Colin Winnette
Haints Stay
BROOKE AND SUGAR WERE ON A BRIDGE between a field and a crowded wood. They had lost their horses days ago and had been walking for miles on end. The bridge was where they decided to break. Out in the open. A kind of celebration.
Sugar unpacked a few slices of bread and a brick of old cheese. He tore chunks loose with his nails and set them on the open face of the bread at his side. Brooke spat between his knees and took pleasure in the smacking sound as his saliva met the water below.
They had finished a job. They were emptied of bullets and powder. They were satisfied men. They were on their way to collect the next few months’ security.
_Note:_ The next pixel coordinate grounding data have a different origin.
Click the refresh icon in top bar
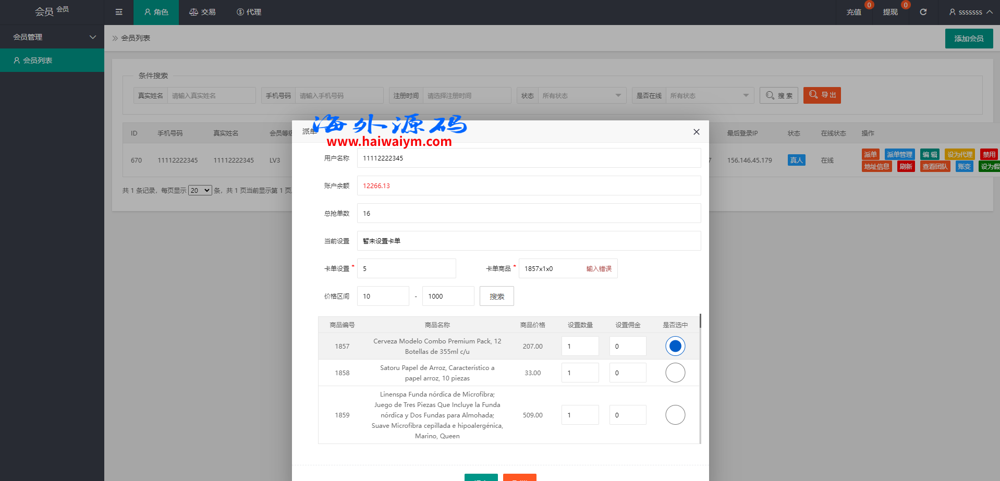pos(923,12)
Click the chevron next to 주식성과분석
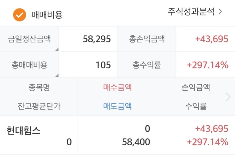Image resolution: width=235 pixels, height=161 pixels. coord(220,12)
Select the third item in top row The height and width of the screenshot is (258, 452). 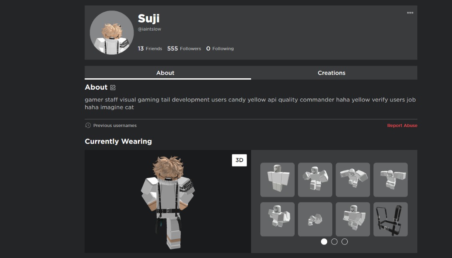point(352,180)
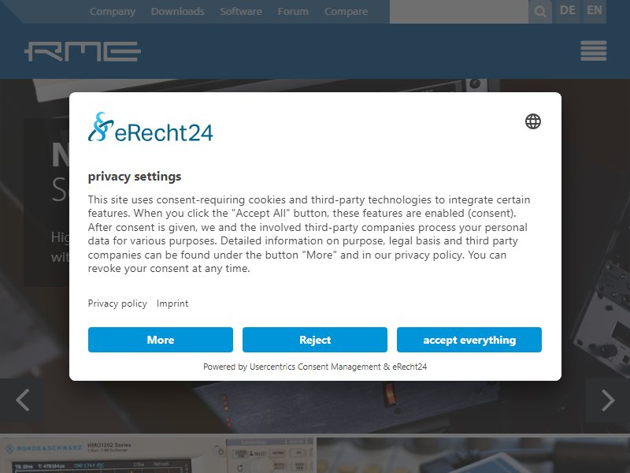Select Software in top navigation
630x473 pixels.
241,12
To be cleaned and taken care of. They would be treated well again, their shoulders and their genitals rubbed. They would smoke and bathe at the same time. Sugar would buy dinners and drinks and comb his hair with scented oils. Brooke would gamble and win and lose, but no one would be after him. He would buy a new knife. They were victorious and cheerful as ever they could be.
It was another day or two before they reached the town. They camped out in the open, unsheltered. Sugar smoked on his back with a strip of fabric covering his eyes. Each night, Brooke counted the stars until he fell asleep and woke blinded by the one.
As they neared the town, they smelled smoke. Not the welcoming kind, the tin-chimney and clay-pot kind, but an acrid, overwhelming kind of smoke. They continued. It was only a few minutes before they noticed the thin gray funnels rising up and opening out to the clouds above them.
In essence the town remained, but its landscape had changed. Jenny’s had been razed. People moved past the bar as if it were nothing to see at all. And there wasn’t much. What remained of the walls was blackened and halved. A streaked set of spiraling stairs near the center of the lot wound upward to nothing. The pole at the banister’s base supported the charred head of an eagle.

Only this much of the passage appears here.